Throughout the long presidential campaign that we’ve had, in its debates, and in online conversations I read, talking points are rife with logical fallacies. I’ve found six tweets sent by America’s leaders in the week leading up to Election Day.

The tweets are italicized and my analysis follows immediately in regular print. Though you might be able to guess their author, I put that at the bottom so you can see the illogic, rather than poisoning the well (a logical fallacy where one automatically discredits the argument based on who the author is).

1. “Joe Biden would increase refugees from terrorist nations by 700%. His plan would overwhelm your communities and turn Michigan, Minnesota, Wisconsin and the entire Midwest into a refugee camp…[remainder deleted for focus]”

This is an example of ad futuris. Anyone can speculate what a President Joe Biden would do based on what he has stated, but ultimately no one knows the future.

2. “I believe in science. Donald Trump doesn’t. It’s that simple, folks.”

This textbook example of the fallacy of extension, commonly known as the straw man argument, sets up Trump’s position for failure. It doesn’t fully explain Trump’s side. There is also a misuse of authority here. “Science” is often cited as an unquestioned authority. In reality, science is an amorphous, intangible field of study employed with imperfect contributors.

3. “When Joe Biden was Vice President, we saw a steady assault on Religious Freedom &
they even hauled a group of nuns into federal court.”

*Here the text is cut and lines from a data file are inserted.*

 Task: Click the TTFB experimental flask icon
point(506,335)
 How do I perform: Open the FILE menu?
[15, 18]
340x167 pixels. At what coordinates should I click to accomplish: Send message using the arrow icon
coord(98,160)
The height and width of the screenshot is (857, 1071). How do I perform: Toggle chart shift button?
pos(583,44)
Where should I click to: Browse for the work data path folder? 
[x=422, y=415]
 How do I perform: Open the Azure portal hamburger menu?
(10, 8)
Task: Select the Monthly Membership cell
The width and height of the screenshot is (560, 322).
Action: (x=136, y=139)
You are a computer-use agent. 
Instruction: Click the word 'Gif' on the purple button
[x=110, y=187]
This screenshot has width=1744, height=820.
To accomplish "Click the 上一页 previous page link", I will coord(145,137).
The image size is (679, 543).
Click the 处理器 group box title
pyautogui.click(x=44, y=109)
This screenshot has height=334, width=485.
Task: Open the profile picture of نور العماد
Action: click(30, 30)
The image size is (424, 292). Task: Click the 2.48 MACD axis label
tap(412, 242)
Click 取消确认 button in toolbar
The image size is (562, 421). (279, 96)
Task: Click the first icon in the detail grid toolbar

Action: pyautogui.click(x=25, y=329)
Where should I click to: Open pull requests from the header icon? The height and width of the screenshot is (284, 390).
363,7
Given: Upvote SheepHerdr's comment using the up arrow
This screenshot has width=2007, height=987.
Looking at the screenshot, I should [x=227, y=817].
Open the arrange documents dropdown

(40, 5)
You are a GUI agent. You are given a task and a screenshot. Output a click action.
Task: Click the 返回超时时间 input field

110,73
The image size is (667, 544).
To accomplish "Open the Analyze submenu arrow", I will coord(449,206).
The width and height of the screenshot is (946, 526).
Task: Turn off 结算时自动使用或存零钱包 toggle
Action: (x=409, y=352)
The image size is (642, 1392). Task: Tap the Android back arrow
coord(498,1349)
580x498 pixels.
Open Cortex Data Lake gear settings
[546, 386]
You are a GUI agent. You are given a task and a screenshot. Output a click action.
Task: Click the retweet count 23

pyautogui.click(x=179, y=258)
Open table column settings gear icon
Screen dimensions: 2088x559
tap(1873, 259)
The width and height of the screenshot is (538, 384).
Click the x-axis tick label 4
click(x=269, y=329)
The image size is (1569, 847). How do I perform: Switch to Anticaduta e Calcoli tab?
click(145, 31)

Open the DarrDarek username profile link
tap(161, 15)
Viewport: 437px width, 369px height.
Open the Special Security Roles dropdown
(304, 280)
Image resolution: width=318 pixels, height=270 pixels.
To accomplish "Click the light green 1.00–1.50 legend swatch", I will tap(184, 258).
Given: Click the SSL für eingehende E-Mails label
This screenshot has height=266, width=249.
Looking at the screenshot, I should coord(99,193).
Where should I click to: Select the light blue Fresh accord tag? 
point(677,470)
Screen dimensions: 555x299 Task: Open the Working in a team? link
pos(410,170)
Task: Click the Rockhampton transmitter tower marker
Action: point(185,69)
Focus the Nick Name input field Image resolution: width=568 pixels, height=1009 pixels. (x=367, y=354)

Reductive fallacy is the oversimplification of an issue. If someone does not know the context, they would read this and agree that nuns should never be sued. There is more to the story that’s valuable in understanding it.

4. “Thank you for joining us tonight, @JohnLegend, and using your voice to make a
difference in this election.”

The bandwagon effect is essentially peer pressure. Be it your favorite celebrity’s testimony or because everyone you know is doing it, the case is going to be more compelling.

5. “I took the Throggs Neck. Heard there was a pileup of chumps on the Whitestone.”

In response to a bridge blockade in New York by Trump supporters, this tweeter resorted to name-calling. Ad hominem attacks the person, rather than the argument, to invalidate them.

6. “The reason rural hospitals in South Carolina have closed is because Obamacare has
been a disaster for our state. #SCSEN”

Causal reductionism ignores the possibility of multiple factors of an event. This tweet leaves no room for the closure of hospitals other than Obamacare.

1. @RealDonaldTrump 7:40PM, 11/2/20
2. @JoeBiden 8:15PM, 10/28/20
3. @Mike_Pence 4:46PM, 10/30/20
4. @KamalaHarris 10:33PM, 11/2/20
5. @AOC (Rep. Alexandria Ocasio-Cortez) 5:31PM, 11/1/20
6. @LindseyGrahamSC 7:44PM, 10/30/20

At first glance, statements you hear may claim to be an assertion of fact or they may be dripping with bias. As you learn about more logical fallacies, you will be able to see past this wordplay into its deliberate misleading. Then, you will better determine who has the soundest argument.